Crítica: “Sempre Garotas” e as complexas relações de gênero na adolescência

Filme Sempre Garotas. Foto: Divulgação.
Foto: Divulgação

Depois de ganhar destaque em circuitos de cinema pelo mundo, o filme indiano “Sempre Garotas” chega aos cinemas brasileiros. O drama de amadurecimento com questões de gênero como pano de fundo é a estreia da diretora Shuchi Talati. O longa-metragem venceu o Prêmio Especial do Júri de Melhor Atriz e o Prêmio de Público de Melhor Filme no Festival de Sundance em 2024. A estreia nacional acontece hoje (01/05), e a produção pode ser assistida no Cine Passeio.

História

Mira é a aluna exemplar do internato misto ao pé do Himalaia. Exemplo de disciplina e responsabilidade, a jovem fica responsável por cuidar dos colegas, servindo como ponte entre os alunos e professores. Quando ela se apaixona pelo garoto Sri, a situação pode mudar. O despertar sexual a coloca em conflito com as expectativas dos adultos e dos colegas.

Preeti Panigrahi venceu o Sundance de Melhor atriz como Mira, e sua atuação é a força que movimenta o filme. Bem equilibrada, sua interpretação consegue demonstrar os conflitos típicos da adolescência e a irritação com a falta de ação dos adultos. A mãe de Mira também é muito bem interpretada por Kani Kusruti, uma personagem complexa e interessante. Kesav Binoy Kiron completa o trio principal como Sri, um garoto que chega exemplar e, aos poucos, revela suas camadas mais sombrias.

Machismo

Adicionado aos dramas da adolescência, Mira precisa lidar com as estruturas sociais que privilegiam os colegas homens. Mesmo trazendo relatos e provas de que os garotos não apenas incomodam, mas também assediam as garotas, sua professora pouco faz. A represália é maior contra as garotas que usam o uniforme do tamanho inadequado. E quando uma atitude é tomada, os amigos se viram contra Mira.

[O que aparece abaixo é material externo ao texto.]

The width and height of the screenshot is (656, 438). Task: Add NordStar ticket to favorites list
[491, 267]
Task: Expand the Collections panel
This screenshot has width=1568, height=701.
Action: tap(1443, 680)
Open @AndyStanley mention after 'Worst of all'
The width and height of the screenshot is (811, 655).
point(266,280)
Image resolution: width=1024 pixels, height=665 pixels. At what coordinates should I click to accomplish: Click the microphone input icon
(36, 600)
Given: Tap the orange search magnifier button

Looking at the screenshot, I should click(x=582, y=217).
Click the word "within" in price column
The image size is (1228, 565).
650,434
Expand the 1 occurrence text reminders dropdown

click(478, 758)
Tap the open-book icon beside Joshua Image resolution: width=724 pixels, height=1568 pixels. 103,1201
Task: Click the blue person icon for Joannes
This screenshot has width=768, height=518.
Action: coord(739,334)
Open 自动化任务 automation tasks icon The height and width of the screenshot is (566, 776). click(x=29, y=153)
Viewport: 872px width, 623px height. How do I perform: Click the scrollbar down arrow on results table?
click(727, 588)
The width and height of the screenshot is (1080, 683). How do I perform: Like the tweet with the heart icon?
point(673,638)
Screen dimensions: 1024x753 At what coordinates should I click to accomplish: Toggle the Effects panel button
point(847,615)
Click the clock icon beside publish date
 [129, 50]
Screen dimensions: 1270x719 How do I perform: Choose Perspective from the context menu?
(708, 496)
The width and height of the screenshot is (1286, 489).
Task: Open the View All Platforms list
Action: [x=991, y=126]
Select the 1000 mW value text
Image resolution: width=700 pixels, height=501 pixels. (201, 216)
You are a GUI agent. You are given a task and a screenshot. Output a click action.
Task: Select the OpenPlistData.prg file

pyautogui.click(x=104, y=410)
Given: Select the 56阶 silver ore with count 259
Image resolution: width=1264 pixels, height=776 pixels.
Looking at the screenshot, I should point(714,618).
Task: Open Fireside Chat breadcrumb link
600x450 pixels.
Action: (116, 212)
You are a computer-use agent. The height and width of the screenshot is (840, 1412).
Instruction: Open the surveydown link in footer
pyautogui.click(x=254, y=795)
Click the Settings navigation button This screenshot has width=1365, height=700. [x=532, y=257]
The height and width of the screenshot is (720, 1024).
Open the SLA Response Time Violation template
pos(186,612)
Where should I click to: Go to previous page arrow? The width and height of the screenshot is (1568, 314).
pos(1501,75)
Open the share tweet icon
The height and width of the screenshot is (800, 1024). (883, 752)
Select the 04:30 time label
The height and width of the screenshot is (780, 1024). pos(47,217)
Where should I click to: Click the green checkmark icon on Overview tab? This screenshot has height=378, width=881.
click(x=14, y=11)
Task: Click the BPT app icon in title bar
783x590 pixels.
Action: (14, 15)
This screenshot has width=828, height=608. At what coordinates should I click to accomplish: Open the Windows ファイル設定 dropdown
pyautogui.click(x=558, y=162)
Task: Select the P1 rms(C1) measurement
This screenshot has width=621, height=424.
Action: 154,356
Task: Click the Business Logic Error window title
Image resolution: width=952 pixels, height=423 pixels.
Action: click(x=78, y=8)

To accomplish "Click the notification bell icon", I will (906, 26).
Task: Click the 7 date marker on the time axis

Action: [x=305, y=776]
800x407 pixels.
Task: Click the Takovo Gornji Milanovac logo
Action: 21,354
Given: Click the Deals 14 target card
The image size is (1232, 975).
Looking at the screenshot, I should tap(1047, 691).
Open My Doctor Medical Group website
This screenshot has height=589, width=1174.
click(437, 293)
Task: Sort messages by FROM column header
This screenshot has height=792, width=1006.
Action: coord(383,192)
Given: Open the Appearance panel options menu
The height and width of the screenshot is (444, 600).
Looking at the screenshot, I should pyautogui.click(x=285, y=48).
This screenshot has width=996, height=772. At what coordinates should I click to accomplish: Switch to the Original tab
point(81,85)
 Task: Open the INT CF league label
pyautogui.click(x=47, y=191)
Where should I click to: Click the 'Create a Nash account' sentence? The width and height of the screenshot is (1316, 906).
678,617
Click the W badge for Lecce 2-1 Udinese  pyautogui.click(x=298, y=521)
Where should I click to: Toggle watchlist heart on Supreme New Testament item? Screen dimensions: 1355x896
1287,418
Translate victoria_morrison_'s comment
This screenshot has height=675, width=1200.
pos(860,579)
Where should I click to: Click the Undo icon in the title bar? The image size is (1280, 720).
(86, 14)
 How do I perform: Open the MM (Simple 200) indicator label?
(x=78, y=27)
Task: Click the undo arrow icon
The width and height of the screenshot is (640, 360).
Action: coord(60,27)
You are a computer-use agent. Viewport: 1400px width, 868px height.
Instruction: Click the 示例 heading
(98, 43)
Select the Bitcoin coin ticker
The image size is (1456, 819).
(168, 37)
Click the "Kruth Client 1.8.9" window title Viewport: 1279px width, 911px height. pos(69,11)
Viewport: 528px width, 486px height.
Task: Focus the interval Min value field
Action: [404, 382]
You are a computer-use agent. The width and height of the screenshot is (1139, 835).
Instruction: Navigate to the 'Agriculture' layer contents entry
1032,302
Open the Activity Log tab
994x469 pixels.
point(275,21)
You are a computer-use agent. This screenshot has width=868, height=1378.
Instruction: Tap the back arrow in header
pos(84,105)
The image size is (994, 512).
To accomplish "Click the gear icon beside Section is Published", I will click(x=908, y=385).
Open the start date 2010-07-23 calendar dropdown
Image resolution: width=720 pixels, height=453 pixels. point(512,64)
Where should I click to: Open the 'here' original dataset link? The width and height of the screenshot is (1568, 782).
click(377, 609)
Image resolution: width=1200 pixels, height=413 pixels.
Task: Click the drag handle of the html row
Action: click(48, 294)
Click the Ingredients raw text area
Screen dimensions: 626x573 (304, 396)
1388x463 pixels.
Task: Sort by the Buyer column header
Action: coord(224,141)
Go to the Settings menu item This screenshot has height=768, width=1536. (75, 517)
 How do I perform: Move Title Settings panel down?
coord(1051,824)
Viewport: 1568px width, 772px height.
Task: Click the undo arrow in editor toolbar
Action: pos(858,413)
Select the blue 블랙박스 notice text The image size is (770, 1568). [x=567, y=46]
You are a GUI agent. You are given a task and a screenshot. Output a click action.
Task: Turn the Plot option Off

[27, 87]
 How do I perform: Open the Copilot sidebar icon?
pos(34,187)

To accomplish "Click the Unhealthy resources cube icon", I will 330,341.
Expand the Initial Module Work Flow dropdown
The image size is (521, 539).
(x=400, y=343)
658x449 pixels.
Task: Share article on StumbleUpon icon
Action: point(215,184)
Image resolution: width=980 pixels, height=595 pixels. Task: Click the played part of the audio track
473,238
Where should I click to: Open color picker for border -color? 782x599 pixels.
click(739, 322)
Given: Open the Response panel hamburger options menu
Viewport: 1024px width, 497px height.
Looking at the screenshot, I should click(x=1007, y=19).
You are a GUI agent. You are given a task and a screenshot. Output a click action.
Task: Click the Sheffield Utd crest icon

Nesse impasse, a jovem desconta na mãe, que relembra a adolescência bem mais controlada que teve. A mãe parece querer viver sua adolescência de novo, criando um laço inesperado com Sri. Isso irrita Mira, que não sabe como lidar com a única coisa boa que conseguia ver no momento: seu namoro.

O relacionamento entre mãe e filha é apresentado de forma leve e interessante, vai ganhando camadas ao longo do filme. Também não entendemos as atitudes da mãe assim como Mira, evidenciando a confusão da protagonista de “Sempre Garotas”. Essa relação também dá um panorama, ainda que fictício, das evoluções, mesmo pequenas, das estruturas de gênero na Índia.

Equilíbrio

O roteiro traz um equilíbrio entre essas dinâmicas sociais e como afetam as relações familiares. Também traz cenas bonitas e simples, mas eficazes, numa imersão naquela realidade. “Sempre Garotas” consegue trazer um romance dramático adolescente sem ignorar a complexidade do momento nem do contexto social. É um filme bonito e rico, que guarda na simplicidade seu maior trunfo para discutir temas delicados de forma emocional.